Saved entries
* * *

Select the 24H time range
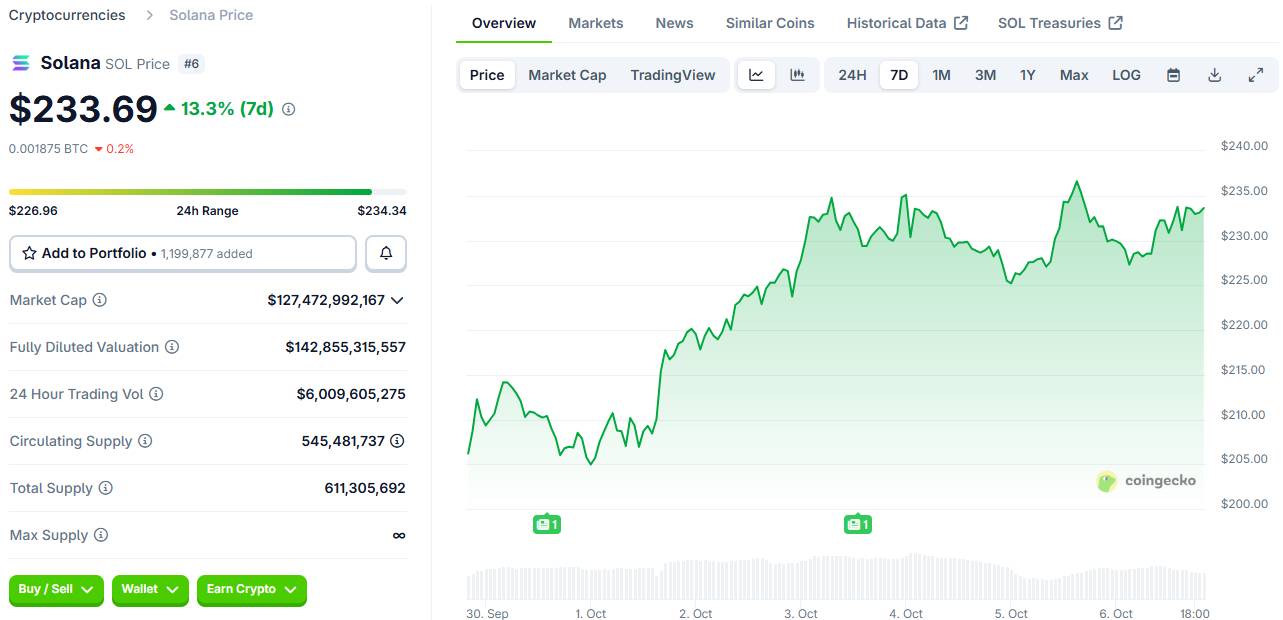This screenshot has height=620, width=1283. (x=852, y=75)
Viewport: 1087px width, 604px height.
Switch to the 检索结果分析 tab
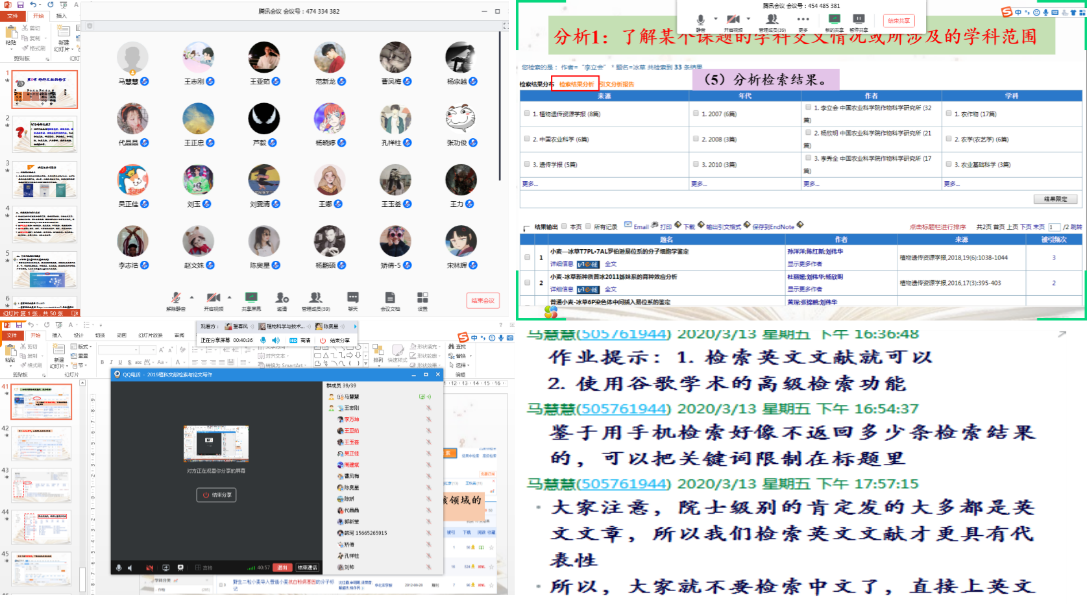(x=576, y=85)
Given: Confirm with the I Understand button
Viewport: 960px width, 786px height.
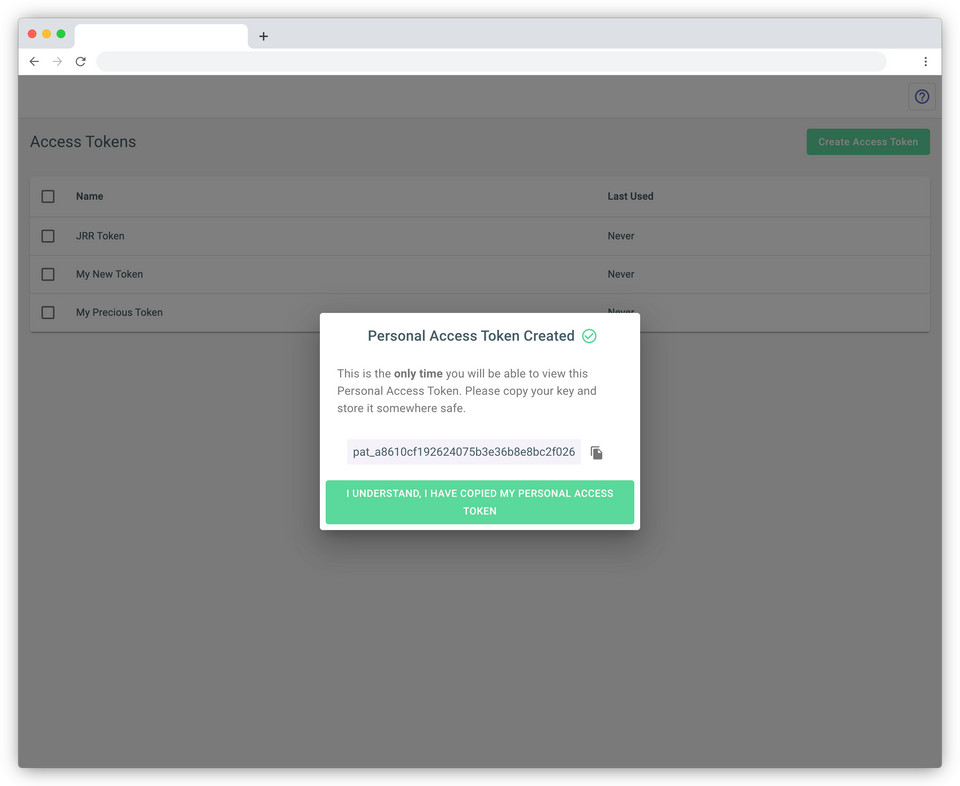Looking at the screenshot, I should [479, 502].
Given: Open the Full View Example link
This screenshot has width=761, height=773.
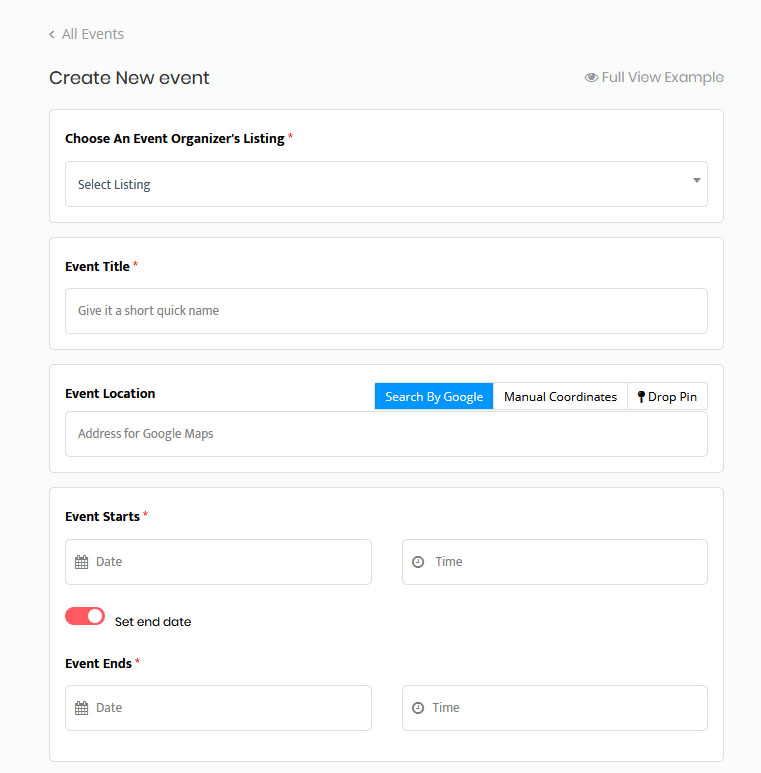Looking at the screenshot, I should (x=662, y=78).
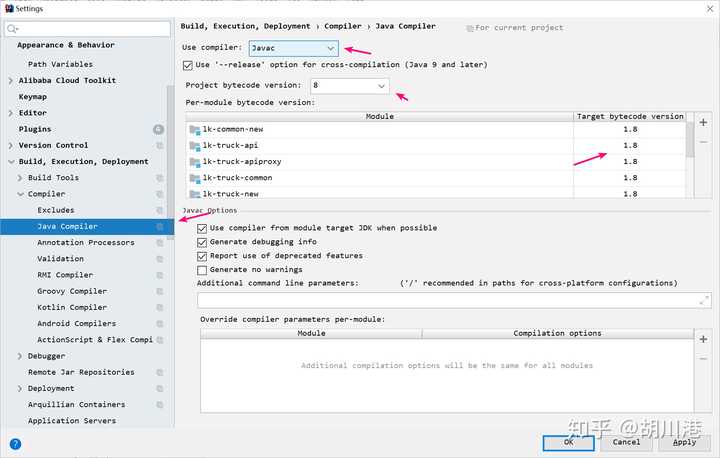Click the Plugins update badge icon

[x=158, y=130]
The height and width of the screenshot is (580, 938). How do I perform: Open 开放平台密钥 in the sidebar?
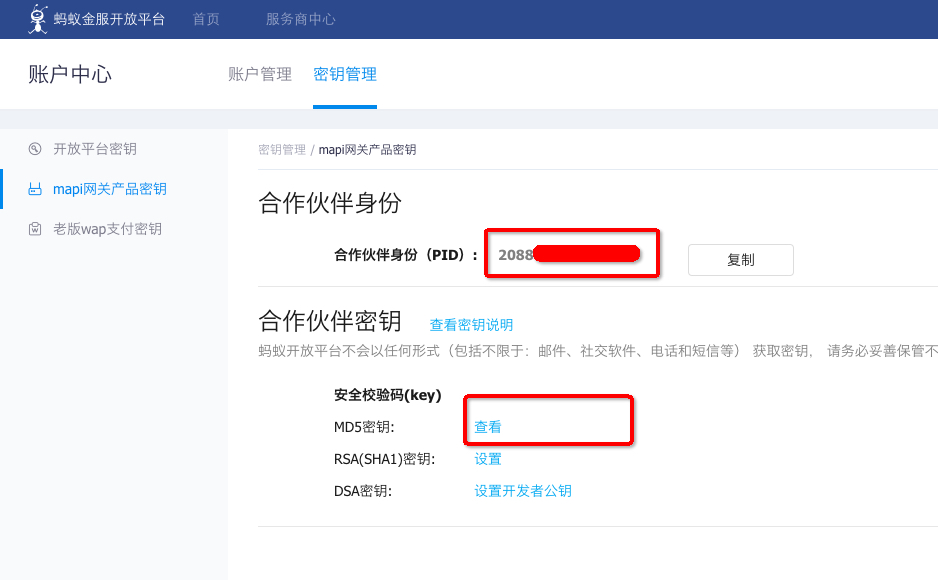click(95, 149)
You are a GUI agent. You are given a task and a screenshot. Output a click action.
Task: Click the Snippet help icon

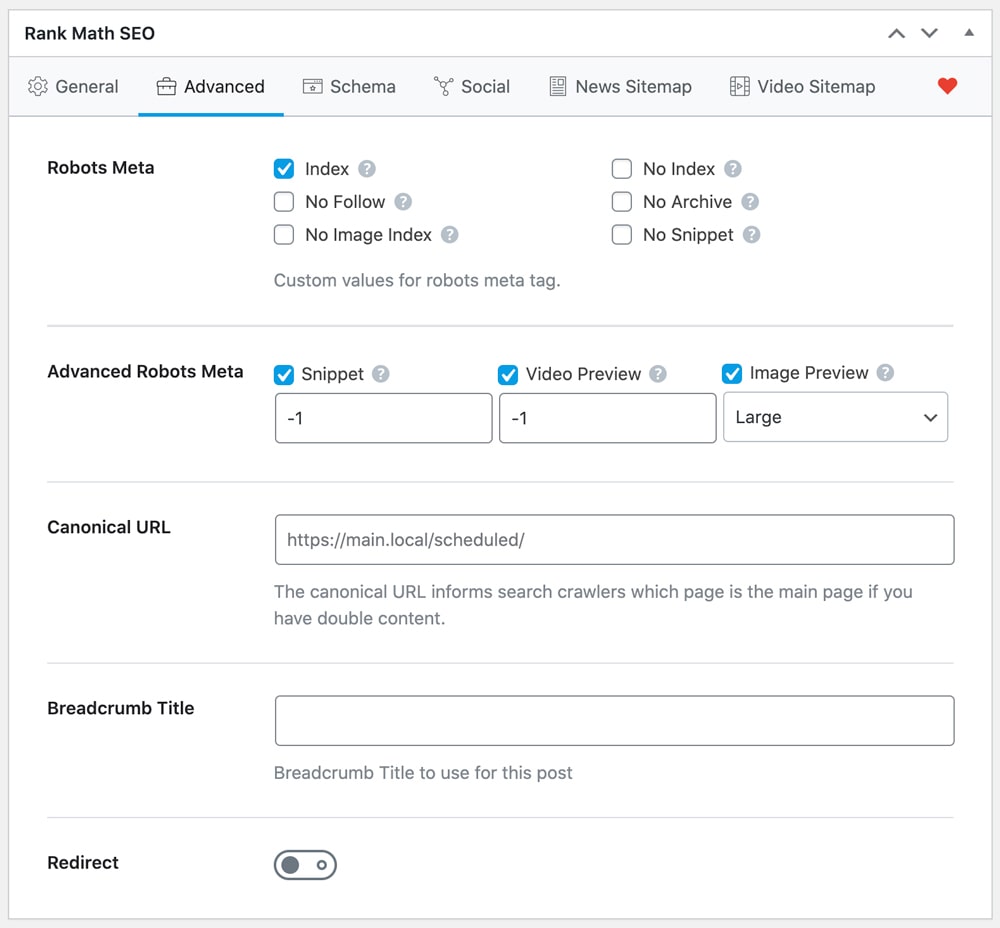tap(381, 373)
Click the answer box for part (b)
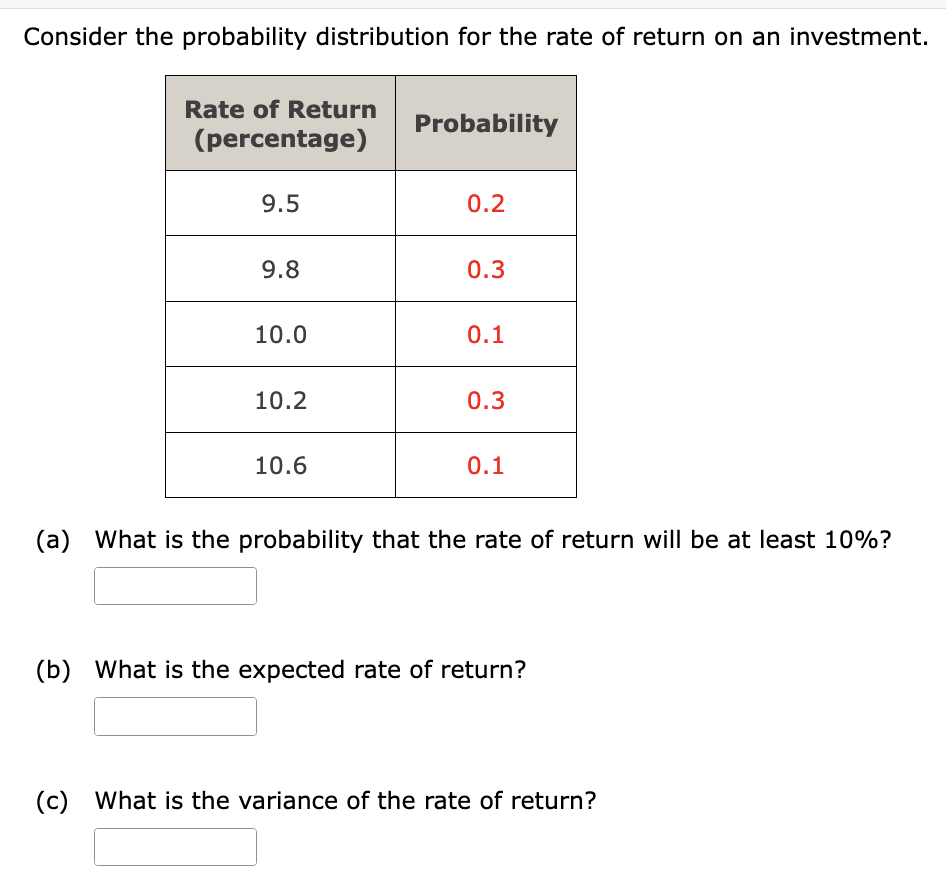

* * *

> **Work task**
Please repeat exactly the lines from the one containing "This screenshot has width=761, height=773." through the last line of the records, both included, and leave out the pictures.

> **Reply to the task**
This screenshot has width=761, height=773.
Looking at the screenshot, I should (x=662, y=78).
Click the Plugins update badge icon

[x=158, y=130]
The height and width of the screenshot is (580, 938). How do I perform: Open 开放平台密钥 in the sidebar?
click(95, 149)
You are a GUI agent. You are given a task and a screenshot. Output a click action.
Task: Click the Snippet help icon

tap(381, 373)
Click the answer box for part (b)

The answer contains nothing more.